PROBLEM TO SOLVE: Render the rows starting with the line that contains "Open the settings gear icon" and continuing through the end of the rows as a Markdown table with the columns "Row" and "Line", omitting any blank lines.

**** DATA FOR THE TASK ****

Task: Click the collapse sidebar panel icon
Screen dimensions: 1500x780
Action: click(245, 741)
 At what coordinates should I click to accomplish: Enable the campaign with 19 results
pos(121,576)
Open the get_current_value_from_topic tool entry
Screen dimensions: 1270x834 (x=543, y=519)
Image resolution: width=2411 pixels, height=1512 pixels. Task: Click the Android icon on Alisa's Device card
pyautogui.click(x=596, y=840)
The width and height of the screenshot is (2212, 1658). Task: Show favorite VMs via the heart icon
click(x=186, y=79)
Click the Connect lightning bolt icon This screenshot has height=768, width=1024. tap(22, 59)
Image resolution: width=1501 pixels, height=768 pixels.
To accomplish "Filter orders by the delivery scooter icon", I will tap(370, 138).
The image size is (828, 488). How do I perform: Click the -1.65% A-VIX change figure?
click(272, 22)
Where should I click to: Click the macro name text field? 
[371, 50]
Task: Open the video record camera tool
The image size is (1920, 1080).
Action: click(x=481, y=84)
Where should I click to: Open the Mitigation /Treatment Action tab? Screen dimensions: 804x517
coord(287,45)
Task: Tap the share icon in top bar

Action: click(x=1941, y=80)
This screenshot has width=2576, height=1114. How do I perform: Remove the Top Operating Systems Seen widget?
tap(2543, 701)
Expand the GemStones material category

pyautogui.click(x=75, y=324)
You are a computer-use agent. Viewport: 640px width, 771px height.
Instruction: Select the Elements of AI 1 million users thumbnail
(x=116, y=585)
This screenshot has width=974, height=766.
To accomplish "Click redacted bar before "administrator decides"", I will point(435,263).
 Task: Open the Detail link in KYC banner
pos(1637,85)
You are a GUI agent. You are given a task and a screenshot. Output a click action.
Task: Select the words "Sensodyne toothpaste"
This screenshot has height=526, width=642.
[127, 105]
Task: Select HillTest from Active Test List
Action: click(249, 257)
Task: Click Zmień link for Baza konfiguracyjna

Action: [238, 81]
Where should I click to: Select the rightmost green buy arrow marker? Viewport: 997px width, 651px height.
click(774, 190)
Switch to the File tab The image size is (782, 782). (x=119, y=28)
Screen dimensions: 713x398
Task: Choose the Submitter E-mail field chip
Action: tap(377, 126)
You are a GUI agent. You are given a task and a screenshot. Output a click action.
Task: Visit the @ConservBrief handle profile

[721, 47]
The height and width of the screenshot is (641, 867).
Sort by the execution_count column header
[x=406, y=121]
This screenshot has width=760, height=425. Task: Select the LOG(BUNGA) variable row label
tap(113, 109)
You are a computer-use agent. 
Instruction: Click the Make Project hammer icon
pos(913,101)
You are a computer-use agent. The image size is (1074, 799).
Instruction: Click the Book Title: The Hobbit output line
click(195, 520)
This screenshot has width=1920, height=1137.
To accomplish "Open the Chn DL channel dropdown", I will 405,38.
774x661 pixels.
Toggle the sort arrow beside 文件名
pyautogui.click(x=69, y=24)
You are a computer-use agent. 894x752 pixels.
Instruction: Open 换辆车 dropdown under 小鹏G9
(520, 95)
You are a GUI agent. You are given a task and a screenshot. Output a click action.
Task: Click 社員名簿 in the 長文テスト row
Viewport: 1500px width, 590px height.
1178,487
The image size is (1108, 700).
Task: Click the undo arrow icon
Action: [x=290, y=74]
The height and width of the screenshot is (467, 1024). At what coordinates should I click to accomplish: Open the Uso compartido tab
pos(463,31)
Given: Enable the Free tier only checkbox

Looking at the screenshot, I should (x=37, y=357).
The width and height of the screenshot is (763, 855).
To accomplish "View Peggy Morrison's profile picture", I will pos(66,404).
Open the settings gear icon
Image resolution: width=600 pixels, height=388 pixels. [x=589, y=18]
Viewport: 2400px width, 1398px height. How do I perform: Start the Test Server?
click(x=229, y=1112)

****

RESULT OF THIS TASK:
| Row | Line |
|---|---|
| 1 | Open the settings gear icon |
| 2 | Image resolution: width=600 pixels, height=388 pixels. [x=589, y=18] |
| 3 | Viewport: 2400px width, 1398px height. How do I perform: Start the Test Server? |
| 4 | click(x=229, y=1112) |